> **Requirement**
Find the line with "Screen dimensions: 947x635" in the data below, then restate it and all remaining lines exactly, adding nothing.
━━━━━━━━━━━━━━━━━━━━
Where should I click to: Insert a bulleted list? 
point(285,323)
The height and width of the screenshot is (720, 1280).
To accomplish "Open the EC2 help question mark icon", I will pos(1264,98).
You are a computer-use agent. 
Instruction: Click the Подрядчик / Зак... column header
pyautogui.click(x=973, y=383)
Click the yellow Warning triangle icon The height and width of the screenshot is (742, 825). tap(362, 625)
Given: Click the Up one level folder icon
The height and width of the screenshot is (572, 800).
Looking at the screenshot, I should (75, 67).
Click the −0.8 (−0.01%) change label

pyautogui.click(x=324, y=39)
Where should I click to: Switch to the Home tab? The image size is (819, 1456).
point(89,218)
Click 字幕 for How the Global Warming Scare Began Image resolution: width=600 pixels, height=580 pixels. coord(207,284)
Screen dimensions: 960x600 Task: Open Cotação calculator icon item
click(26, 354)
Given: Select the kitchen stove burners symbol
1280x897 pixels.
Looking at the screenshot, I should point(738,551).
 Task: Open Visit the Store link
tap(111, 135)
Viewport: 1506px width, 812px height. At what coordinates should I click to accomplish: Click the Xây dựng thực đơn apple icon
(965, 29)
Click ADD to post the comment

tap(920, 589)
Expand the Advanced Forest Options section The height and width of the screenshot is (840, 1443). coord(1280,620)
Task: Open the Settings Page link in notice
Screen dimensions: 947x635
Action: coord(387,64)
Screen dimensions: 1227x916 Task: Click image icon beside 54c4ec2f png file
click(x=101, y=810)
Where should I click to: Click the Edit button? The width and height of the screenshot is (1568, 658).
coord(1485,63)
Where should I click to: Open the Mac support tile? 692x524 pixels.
━━━━━━━━━━━━━━━━━━━━
> **Solution**
Screen dimensions: 947x635
Action: coord(387,64)
Screen dimensions: 1227x916 Task: Click image icon beside 54c4ec2f png file
click(x=101, y=810)
Where should I click to: Click the Edit button? The width and height of the screenshot is (1568, 658).
coord(1485,63)
Where should I click to: Open the Mac support tile? 692x524 pixels.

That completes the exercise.